I have a class that implements an interface. There's another class that implements this interface, too, and an instance of this second class backs my class's implementation.
For many of the methods specified by the interface, my class simply forwards them straight to the second class.
public class MyClass implements MyInterface
{
private OtherClass otherClassInstance; // Also implements MyInterface.
// ...
void foo() { otherClassInstance.foo(); }
void bar() { otherClassInstance.bar(); }
void baz() { otherClassInstance.baz(); }
// ...
}
Simply deriving my class from the second class would eliminate all of this, but it doesn't make sense because the two classes are unrelated to each other (besides implementing a common interface). They represent different things - it just so happens that a lot of my class's implementation copies that of the other class. In other words, my class is implemented atop the second class, but it is not itself a subset of the second class. As we know, inheritance is meant to express an "is-a" relationship, not to share implementation, so it's inappropriate in this case.
This portion of a talk by Joshua Bloch illustrates the situation well.
I know that Java doesn't have any language support for delegation. However, is there at least some way to clean up my class's implementation so it isn't so redundant?
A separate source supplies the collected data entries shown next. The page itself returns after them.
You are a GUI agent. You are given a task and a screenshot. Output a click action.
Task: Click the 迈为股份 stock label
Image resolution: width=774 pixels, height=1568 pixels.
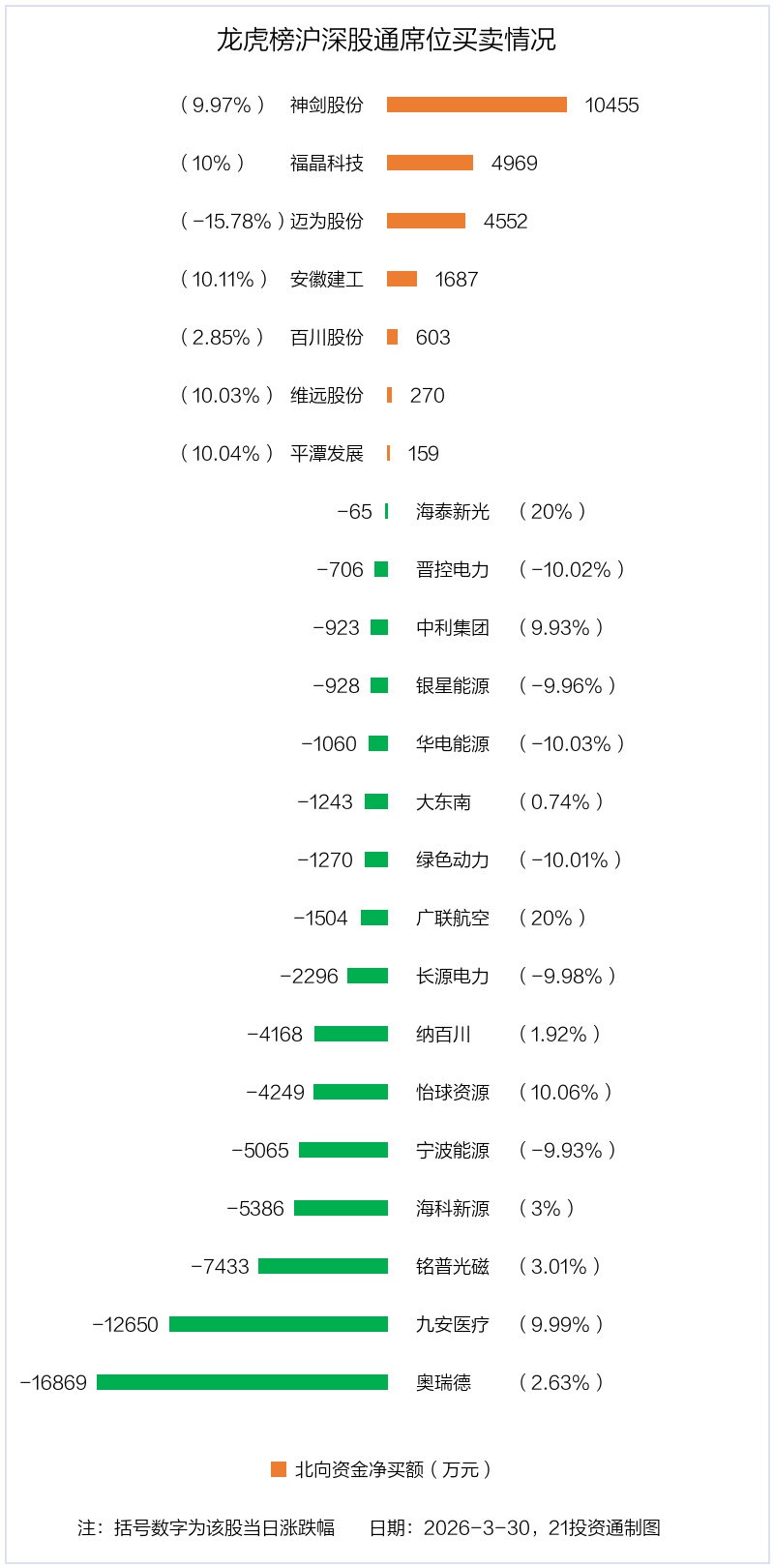(327, 221)
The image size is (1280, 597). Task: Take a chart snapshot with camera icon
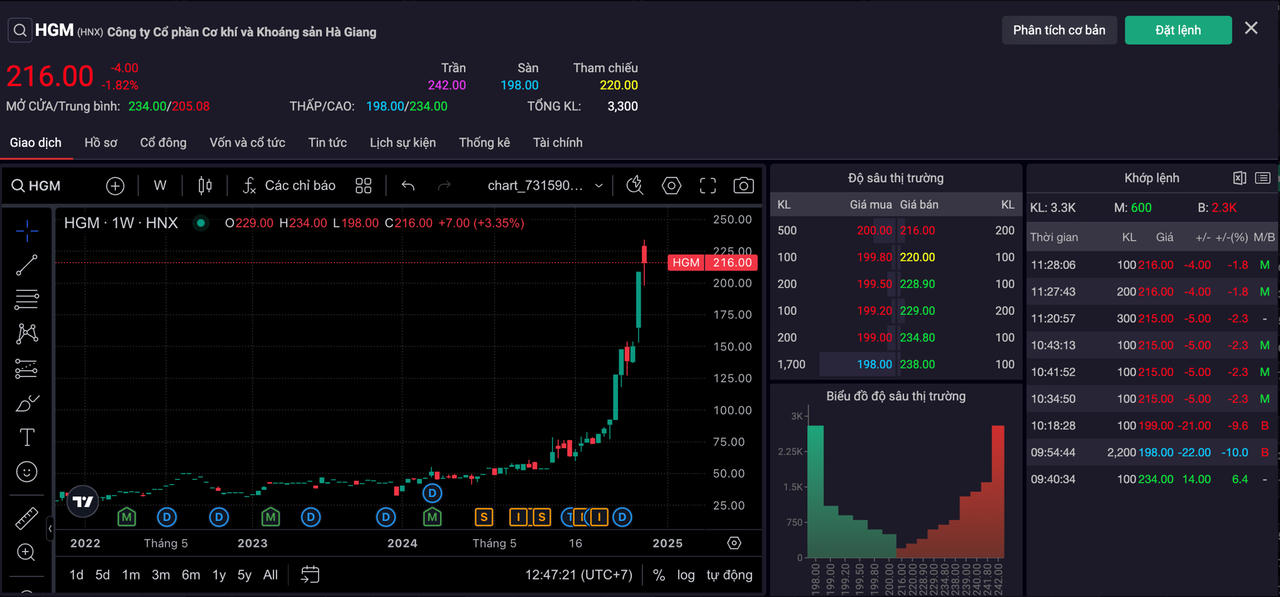(743, 186)
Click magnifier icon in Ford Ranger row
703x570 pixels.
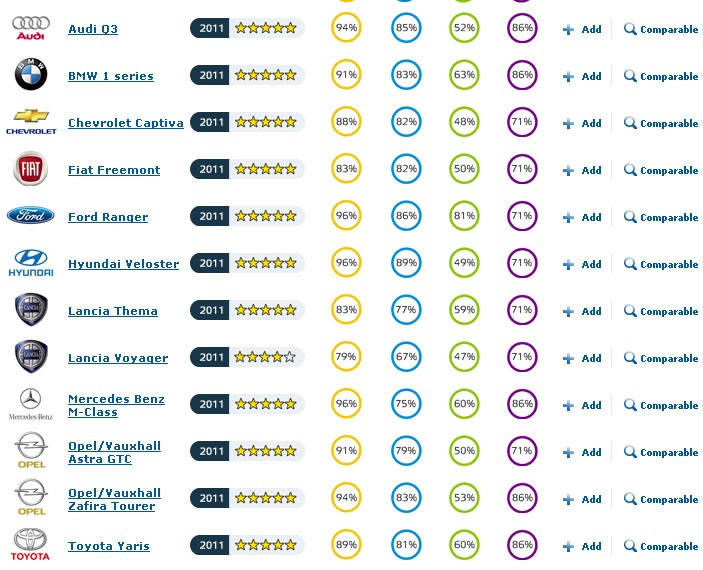click(630, 217)
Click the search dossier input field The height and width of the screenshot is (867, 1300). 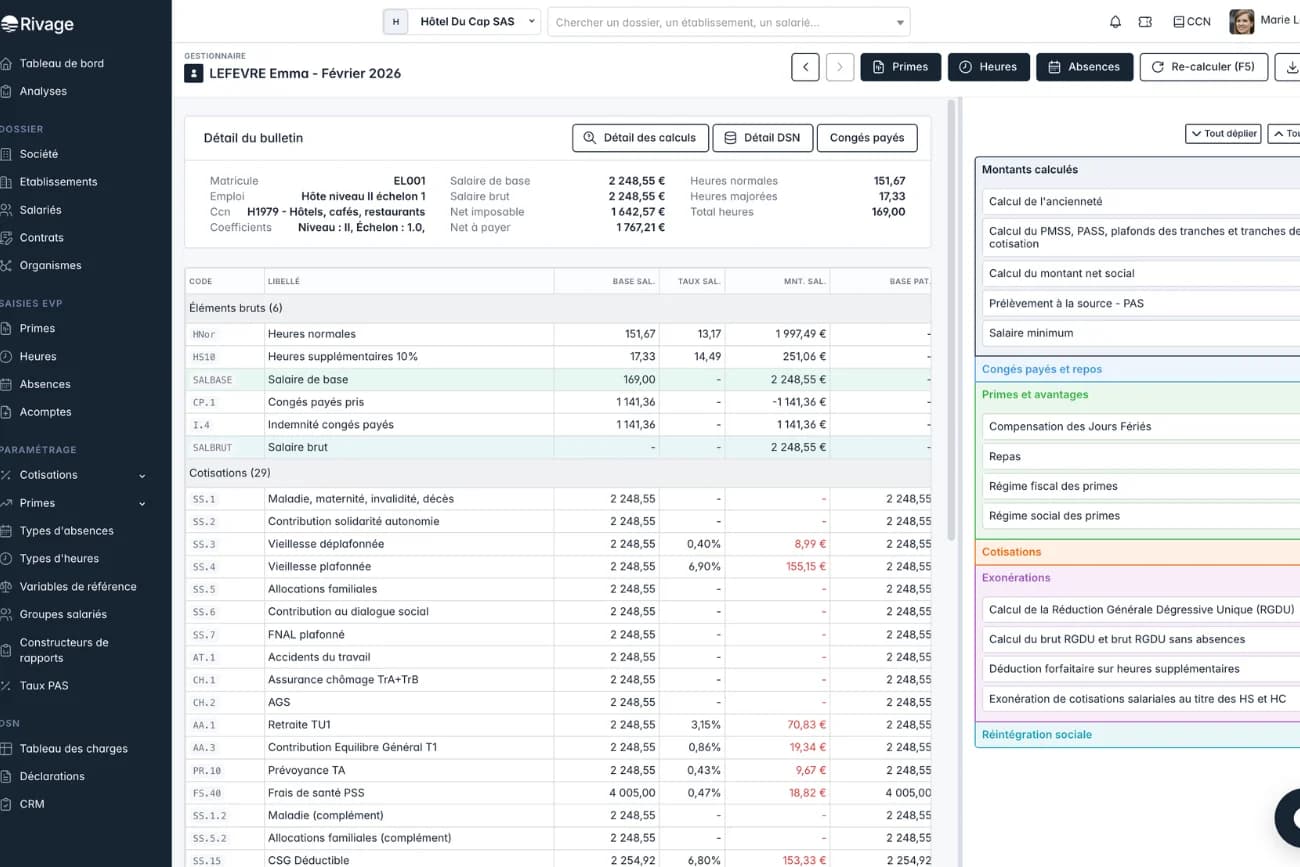(720, 22)
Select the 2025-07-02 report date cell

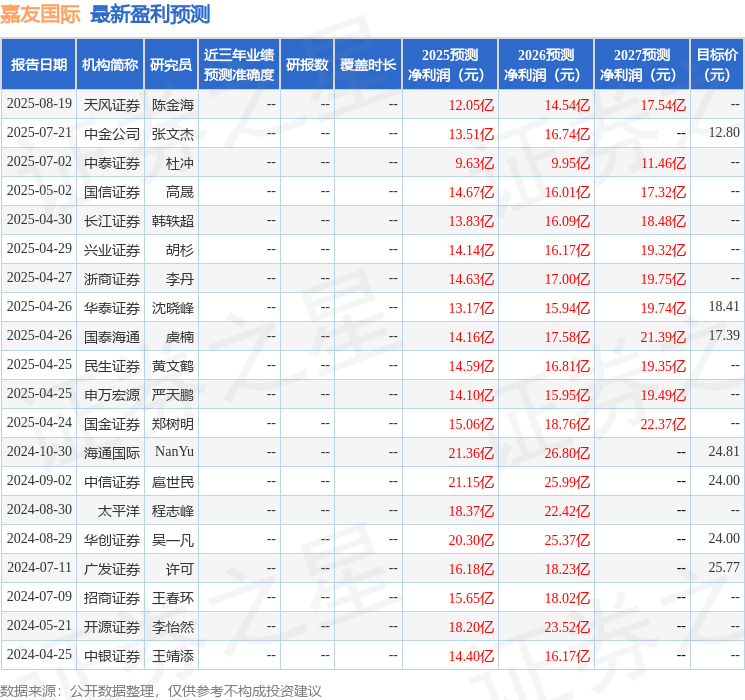[x=39, y=162]
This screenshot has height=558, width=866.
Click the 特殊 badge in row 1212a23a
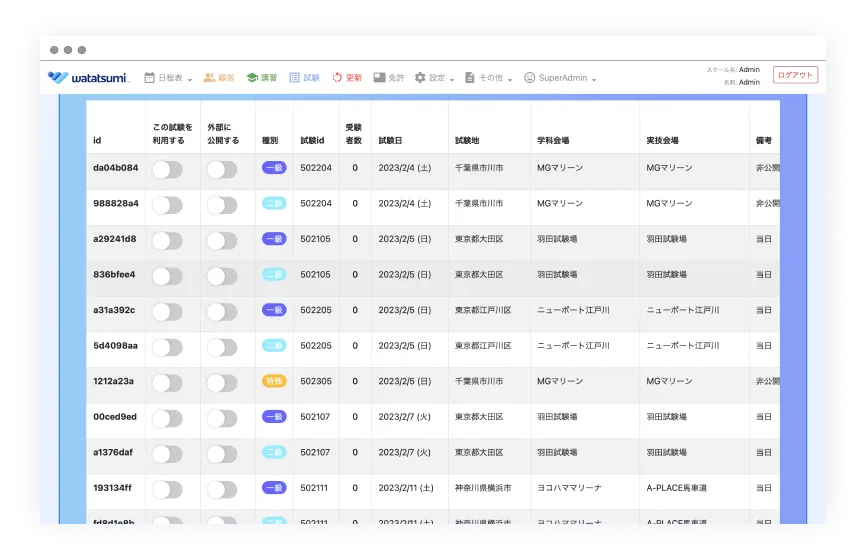273,381
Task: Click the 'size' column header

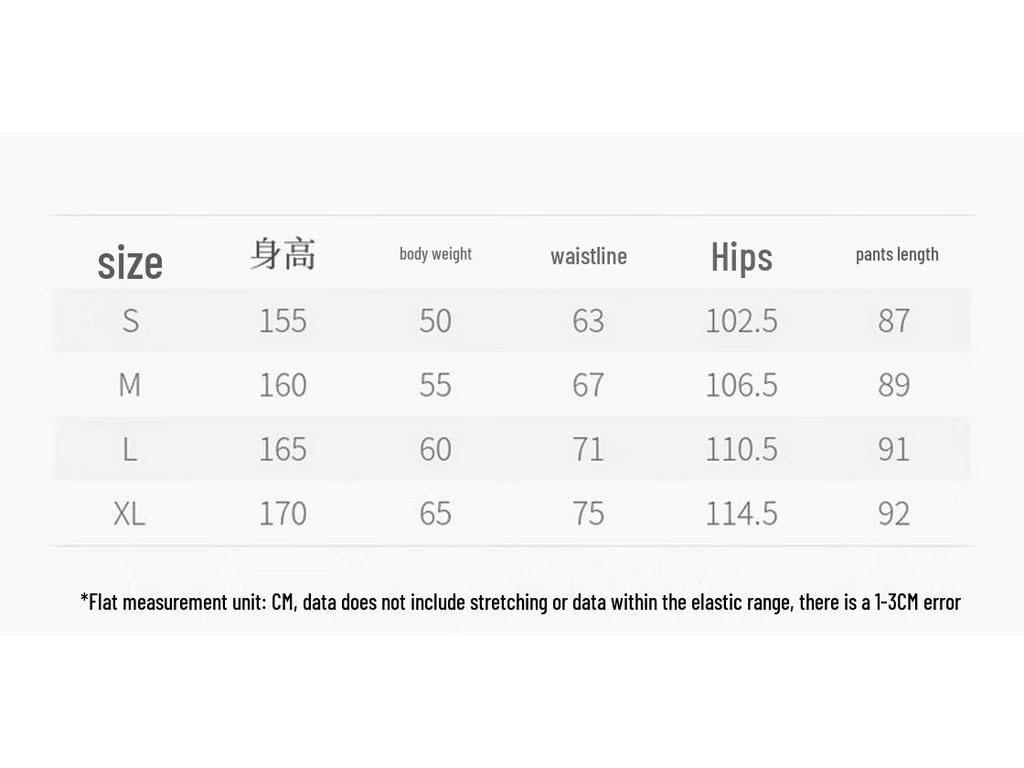Action: (130, 263)
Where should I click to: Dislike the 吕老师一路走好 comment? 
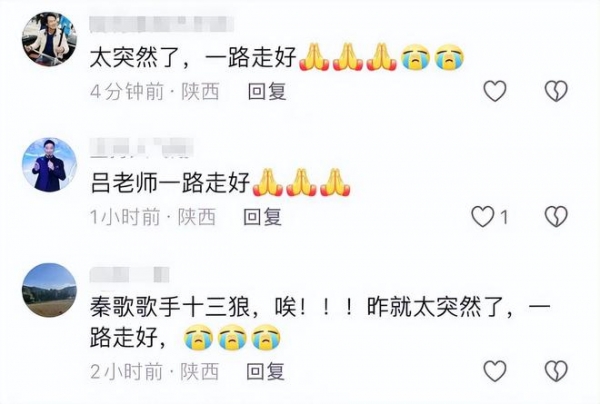click(x=556, y=217)
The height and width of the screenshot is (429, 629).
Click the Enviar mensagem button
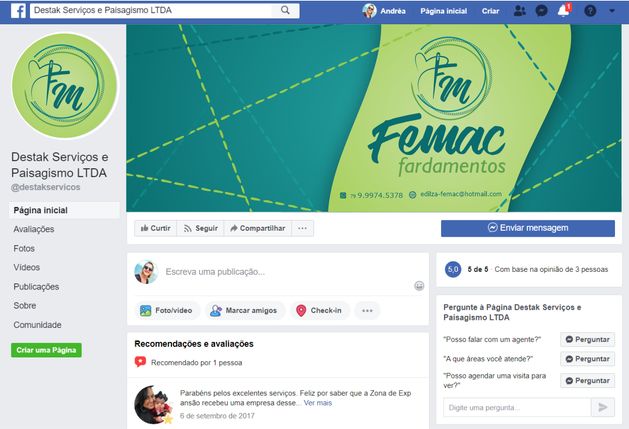tap(528, 228)
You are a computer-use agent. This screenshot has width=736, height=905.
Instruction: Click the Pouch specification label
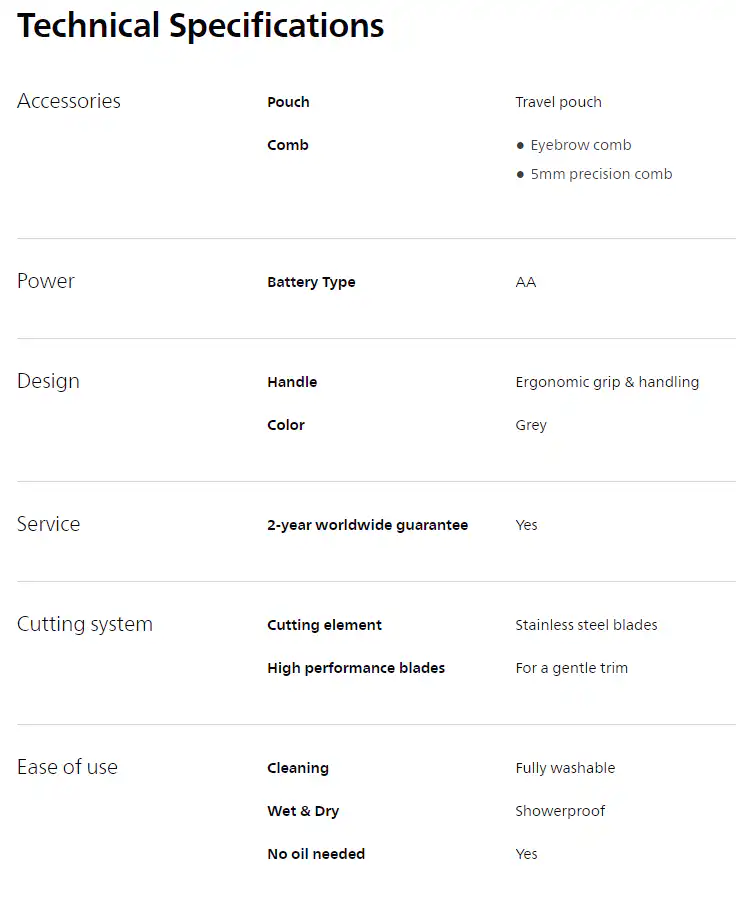pos(288,102)
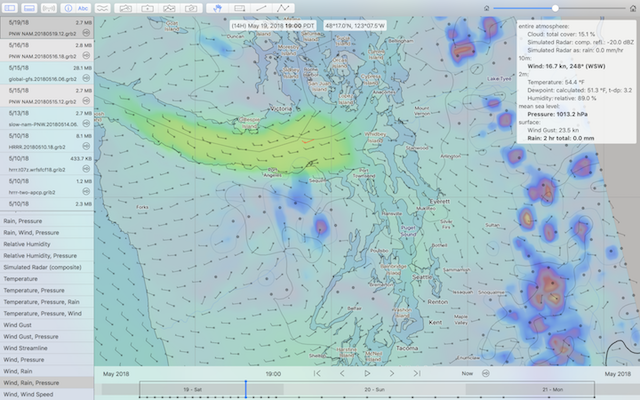Select the rectangle selection tool

[239, 8]
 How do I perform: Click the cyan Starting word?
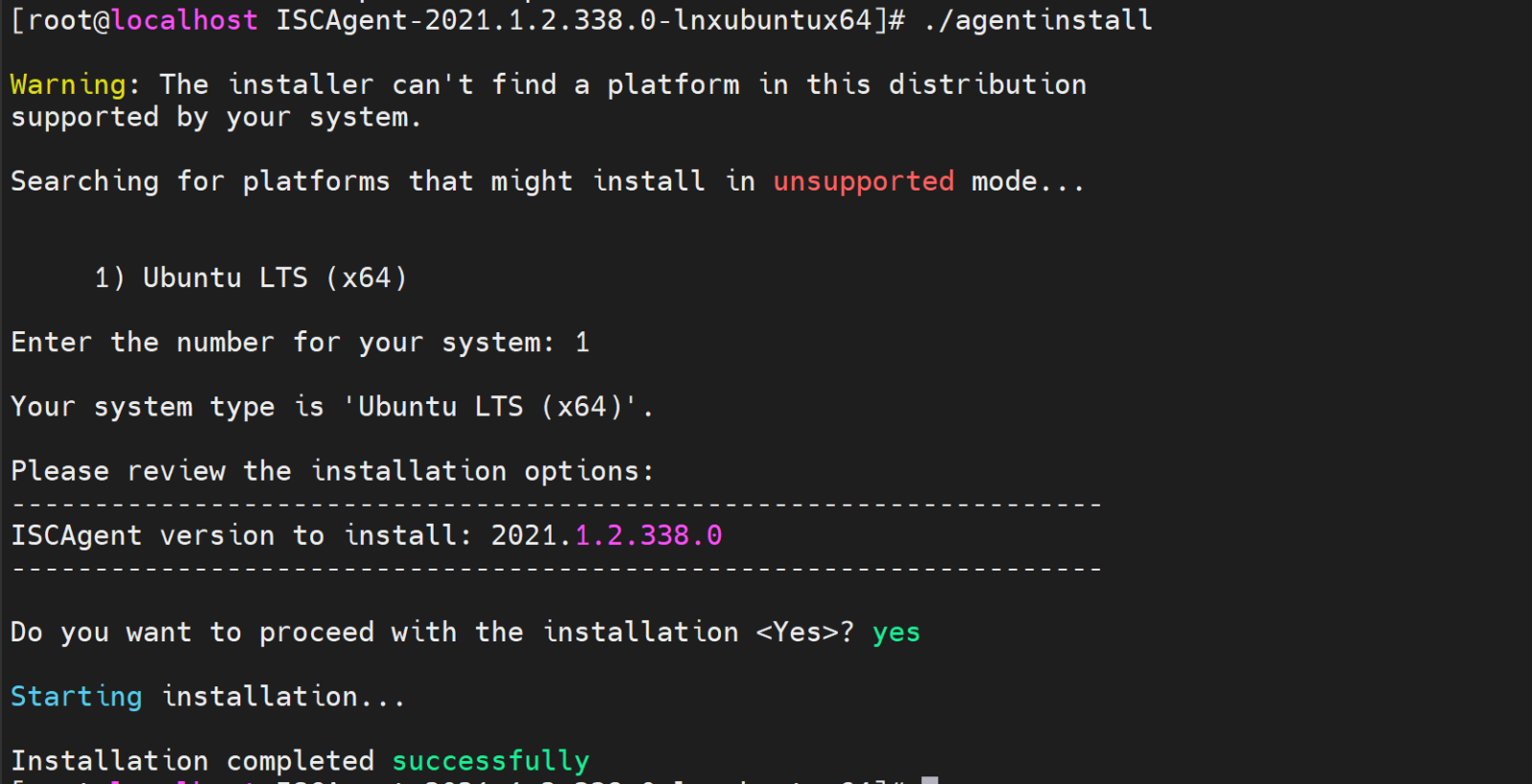pyautogui.click(x=77, y=697)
An answer which is not really an answer to your actual question:
I'd say, live with the boilerplate. Let IDE generate it for you. Example: in Netbeans, add the private ArrayList field, set cursor to where you'd want the methods to appear, hit alt-insert, select "Generate Delegate Method...", click the methods you want to create a delegate for in the dialog opens, submit, go through the generated methods and make them do the right thing, you're done.
It is a bit ugly, but it is still preferable to starting to mess with reflection, when you are dealing with just one class, like it sounds. Your class is probably the kind of class, which you will complete and fully test, and then hopefully never touch again. Reflection creates runtime cost which does not go away. Suffering the auto-generated boilerplate in the source file is probably preferable in this case.